## Your task
Please find every line in the entries below that contains the string "menu", and copy it.

[Stored items]
------------

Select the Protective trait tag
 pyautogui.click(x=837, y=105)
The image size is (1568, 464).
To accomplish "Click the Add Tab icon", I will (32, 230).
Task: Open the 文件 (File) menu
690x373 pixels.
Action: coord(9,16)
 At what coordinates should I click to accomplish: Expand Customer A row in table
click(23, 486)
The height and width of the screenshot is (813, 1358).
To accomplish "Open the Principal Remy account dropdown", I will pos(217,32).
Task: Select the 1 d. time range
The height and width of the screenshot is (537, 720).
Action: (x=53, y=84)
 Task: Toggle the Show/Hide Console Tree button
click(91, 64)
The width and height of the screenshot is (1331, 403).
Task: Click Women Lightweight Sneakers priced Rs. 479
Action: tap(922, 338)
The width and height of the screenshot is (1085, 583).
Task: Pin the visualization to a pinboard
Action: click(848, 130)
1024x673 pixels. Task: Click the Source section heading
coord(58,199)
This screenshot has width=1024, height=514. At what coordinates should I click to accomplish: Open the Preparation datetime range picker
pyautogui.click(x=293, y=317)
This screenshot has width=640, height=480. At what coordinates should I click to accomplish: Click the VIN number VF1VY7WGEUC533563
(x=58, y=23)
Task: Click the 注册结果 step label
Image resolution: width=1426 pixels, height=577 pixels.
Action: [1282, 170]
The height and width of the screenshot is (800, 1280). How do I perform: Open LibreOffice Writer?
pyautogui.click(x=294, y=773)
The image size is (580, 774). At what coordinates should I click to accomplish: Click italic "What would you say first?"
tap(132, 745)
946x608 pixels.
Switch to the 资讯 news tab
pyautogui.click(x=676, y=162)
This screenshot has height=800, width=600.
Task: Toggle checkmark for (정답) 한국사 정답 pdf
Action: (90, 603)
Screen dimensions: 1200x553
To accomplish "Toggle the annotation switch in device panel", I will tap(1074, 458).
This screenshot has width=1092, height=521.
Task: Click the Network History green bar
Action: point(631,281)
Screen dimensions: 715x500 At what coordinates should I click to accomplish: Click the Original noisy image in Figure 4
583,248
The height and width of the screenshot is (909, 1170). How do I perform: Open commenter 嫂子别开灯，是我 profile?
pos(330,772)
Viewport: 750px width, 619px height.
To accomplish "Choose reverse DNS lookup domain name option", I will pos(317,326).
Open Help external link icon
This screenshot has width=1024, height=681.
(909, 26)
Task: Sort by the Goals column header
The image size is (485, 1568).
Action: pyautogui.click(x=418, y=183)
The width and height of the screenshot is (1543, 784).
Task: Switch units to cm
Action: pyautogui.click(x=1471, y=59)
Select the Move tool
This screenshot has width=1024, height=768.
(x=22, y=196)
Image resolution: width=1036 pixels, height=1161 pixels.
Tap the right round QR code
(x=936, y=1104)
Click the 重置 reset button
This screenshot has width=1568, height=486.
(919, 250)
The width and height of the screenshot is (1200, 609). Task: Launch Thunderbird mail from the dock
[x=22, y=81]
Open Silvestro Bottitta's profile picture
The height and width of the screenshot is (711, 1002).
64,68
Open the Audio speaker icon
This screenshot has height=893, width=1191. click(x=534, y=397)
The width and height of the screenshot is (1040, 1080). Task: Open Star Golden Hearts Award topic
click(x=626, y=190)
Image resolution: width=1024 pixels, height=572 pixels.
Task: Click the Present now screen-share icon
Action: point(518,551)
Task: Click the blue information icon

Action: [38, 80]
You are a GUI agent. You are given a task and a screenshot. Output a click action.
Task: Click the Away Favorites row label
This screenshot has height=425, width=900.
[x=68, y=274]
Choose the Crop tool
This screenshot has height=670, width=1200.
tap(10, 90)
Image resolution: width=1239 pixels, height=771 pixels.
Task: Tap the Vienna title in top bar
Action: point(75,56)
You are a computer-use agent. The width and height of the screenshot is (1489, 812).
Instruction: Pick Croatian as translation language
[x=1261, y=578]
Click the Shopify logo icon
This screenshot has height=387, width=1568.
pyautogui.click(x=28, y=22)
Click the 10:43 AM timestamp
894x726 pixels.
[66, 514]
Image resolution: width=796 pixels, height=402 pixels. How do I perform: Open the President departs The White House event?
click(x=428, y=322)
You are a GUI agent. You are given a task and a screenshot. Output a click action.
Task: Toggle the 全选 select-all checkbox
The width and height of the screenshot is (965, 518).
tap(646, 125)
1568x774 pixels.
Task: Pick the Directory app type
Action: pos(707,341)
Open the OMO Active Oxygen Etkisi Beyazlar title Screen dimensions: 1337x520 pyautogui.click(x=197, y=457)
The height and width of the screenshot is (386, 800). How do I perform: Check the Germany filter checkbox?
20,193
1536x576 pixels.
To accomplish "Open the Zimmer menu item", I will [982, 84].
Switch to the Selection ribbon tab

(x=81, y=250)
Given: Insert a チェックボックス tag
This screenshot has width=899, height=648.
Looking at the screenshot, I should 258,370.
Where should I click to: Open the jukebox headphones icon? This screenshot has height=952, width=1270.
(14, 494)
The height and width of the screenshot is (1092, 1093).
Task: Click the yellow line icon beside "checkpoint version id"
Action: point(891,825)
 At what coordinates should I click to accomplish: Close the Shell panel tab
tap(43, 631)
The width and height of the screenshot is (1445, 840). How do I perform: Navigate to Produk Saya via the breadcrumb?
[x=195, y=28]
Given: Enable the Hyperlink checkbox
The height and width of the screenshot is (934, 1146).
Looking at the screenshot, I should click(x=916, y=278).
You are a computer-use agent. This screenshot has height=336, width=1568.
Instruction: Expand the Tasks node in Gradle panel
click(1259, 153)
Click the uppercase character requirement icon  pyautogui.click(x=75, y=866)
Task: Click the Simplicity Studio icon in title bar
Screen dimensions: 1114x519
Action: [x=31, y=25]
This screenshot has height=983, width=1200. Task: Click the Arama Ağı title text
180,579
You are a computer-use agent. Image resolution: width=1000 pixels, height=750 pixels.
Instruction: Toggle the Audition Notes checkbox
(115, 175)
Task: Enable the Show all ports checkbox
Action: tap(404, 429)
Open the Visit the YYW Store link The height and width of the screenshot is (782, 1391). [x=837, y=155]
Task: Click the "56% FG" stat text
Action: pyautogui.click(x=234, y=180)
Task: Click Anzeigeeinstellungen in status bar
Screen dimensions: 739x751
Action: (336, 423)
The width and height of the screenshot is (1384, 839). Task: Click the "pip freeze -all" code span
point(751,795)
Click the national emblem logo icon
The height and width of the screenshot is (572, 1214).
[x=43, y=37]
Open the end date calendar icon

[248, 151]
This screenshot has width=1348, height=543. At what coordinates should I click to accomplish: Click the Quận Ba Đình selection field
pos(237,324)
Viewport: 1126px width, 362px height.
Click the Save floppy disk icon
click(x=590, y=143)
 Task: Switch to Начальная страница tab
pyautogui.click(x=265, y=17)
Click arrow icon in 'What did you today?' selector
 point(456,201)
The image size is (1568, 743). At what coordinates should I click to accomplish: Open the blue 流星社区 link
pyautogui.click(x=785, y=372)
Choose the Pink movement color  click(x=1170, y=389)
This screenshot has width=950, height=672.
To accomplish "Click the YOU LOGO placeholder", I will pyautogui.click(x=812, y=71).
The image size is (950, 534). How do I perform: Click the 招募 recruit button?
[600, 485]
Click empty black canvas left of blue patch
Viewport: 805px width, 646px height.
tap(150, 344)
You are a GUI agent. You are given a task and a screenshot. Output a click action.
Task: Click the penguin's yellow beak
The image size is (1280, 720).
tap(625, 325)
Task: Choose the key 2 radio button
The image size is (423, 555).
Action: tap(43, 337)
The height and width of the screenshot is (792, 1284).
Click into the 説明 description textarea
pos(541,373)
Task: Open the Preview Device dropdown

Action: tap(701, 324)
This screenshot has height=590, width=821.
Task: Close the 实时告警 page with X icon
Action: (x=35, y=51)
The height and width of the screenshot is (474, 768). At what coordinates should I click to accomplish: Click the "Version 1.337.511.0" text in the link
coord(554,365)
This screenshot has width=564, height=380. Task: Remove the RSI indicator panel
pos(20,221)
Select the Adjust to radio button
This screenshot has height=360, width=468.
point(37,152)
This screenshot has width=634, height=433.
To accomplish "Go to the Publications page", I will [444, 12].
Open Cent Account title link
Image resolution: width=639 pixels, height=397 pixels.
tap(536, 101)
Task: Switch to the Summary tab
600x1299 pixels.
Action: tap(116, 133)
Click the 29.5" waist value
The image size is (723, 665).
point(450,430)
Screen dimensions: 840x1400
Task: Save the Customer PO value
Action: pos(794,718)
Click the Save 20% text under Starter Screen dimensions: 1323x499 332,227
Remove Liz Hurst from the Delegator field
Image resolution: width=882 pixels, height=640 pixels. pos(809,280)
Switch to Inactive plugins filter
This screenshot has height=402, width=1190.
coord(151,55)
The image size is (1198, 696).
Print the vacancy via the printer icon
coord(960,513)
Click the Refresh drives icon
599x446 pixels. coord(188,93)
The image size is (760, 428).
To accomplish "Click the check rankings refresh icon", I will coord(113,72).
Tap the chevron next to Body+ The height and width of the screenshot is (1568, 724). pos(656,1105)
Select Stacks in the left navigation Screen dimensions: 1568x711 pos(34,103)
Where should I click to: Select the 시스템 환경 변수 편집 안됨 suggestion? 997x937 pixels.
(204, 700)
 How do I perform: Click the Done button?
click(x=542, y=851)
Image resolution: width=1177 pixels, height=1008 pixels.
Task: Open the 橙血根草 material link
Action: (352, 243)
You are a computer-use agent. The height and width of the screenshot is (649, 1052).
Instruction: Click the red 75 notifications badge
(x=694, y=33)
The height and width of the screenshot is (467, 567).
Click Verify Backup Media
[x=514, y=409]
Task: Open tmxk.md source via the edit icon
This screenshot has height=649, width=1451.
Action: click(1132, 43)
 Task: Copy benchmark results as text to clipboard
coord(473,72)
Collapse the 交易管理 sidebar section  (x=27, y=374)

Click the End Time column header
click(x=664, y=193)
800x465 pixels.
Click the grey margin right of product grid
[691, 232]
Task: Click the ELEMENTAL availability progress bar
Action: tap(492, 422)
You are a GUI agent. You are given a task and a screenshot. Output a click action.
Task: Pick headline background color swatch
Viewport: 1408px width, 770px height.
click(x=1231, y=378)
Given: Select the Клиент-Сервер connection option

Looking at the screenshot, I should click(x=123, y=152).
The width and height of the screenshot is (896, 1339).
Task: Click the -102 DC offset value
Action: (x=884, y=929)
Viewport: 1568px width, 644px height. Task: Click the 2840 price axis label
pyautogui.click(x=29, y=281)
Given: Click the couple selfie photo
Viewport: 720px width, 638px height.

------------

## Task output
Task: Open the 文件 (File) menu
To accomplish "Open the Zimmer menu item", I will [982, 84].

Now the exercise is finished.